Aim of the exercise.
Copy, from the entries below, each line in which the string "Exclusive" appears.

Provided material Start Marker

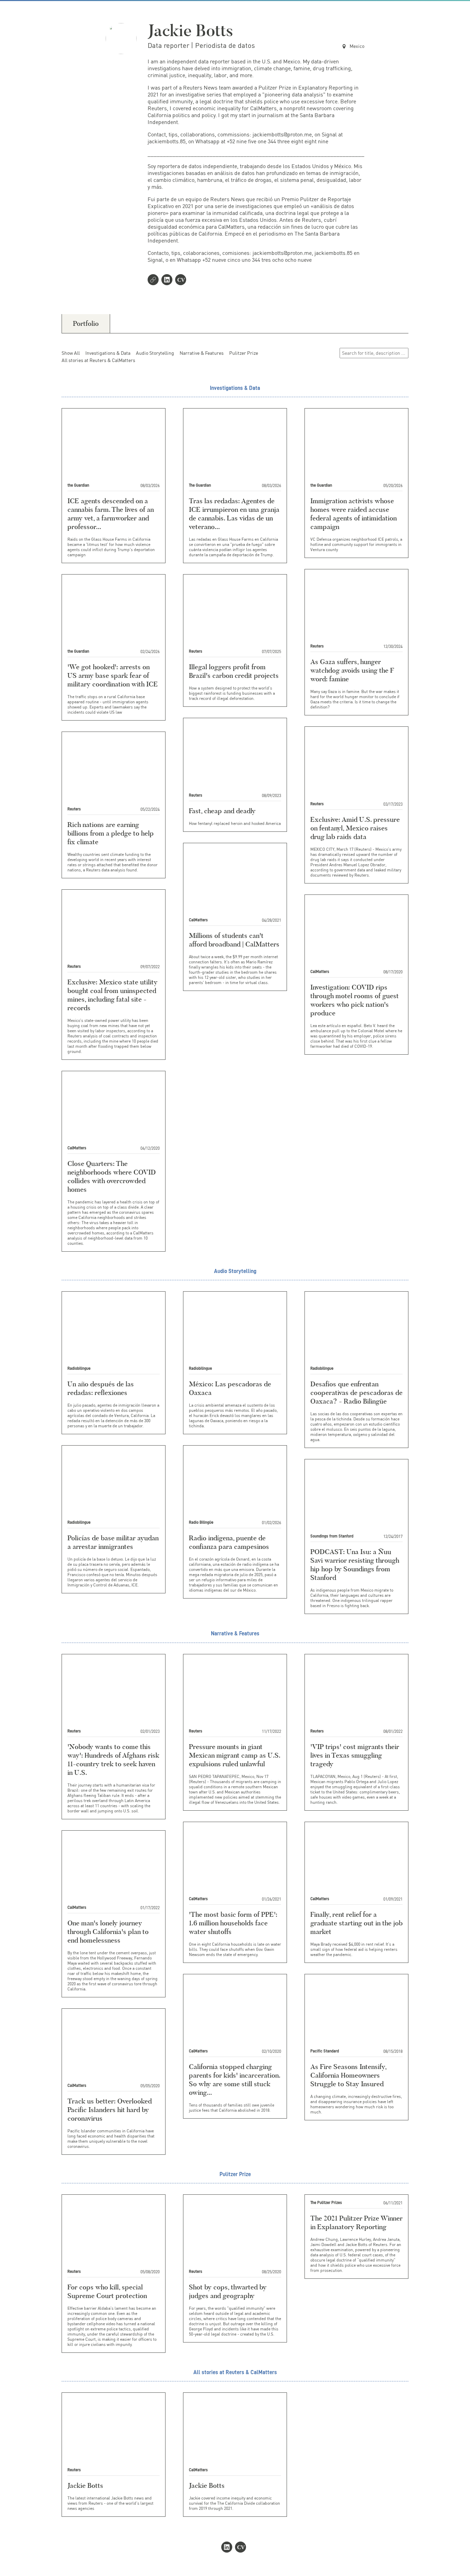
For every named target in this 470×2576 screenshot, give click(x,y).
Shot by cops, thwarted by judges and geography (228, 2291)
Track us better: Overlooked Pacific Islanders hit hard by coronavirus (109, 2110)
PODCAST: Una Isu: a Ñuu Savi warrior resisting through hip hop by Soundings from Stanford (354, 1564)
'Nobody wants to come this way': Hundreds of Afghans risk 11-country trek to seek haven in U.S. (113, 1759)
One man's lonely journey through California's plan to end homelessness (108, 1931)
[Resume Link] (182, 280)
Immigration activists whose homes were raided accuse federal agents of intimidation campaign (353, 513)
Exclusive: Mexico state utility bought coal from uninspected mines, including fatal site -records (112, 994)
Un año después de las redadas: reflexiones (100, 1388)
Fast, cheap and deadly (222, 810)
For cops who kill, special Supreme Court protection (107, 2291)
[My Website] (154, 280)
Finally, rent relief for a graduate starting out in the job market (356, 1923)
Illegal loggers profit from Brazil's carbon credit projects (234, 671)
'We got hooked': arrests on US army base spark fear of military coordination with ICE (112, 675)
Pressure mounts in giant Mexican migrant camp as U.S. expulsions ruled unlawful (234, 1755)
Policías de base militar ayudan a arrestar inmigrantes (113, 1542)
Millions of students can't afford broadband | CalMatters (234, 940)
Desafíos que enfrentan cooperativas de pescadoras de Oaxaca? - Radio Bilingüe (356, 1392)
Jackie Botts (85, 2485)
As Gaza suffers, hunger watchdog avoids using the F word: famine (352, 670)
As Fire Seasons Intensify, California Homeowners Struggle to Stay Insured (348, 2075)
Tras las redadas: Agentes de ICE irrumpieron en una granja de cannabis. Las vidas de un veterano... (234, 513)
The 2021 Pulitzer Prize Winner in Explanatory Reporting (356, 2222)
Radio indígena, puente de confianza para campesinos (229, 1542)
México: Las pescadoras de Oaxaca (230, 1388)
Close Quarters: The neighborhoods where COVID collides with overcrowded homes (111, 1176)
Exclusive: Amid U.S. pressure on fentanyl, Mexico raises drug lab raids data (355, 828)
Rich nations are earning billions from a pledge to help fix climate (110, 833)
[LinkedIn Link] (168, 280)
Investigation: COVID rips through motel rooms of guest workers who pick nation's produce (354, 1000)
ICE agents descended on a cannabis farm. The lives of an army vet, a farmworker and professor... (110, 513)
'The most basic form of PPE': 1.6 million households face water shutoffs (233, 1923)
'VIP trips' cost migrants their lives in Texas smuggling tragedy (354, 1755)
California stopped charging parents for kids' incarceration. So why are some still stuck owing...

Provided material End Marker

Output.
Exclusive: Mexico state utility bought coal from uninspected mines, including fatal site -records (112, 994)
Exclusive: Amid U.S. pressure on fentanyl, Mexico raises drug lab raids data (355, 828)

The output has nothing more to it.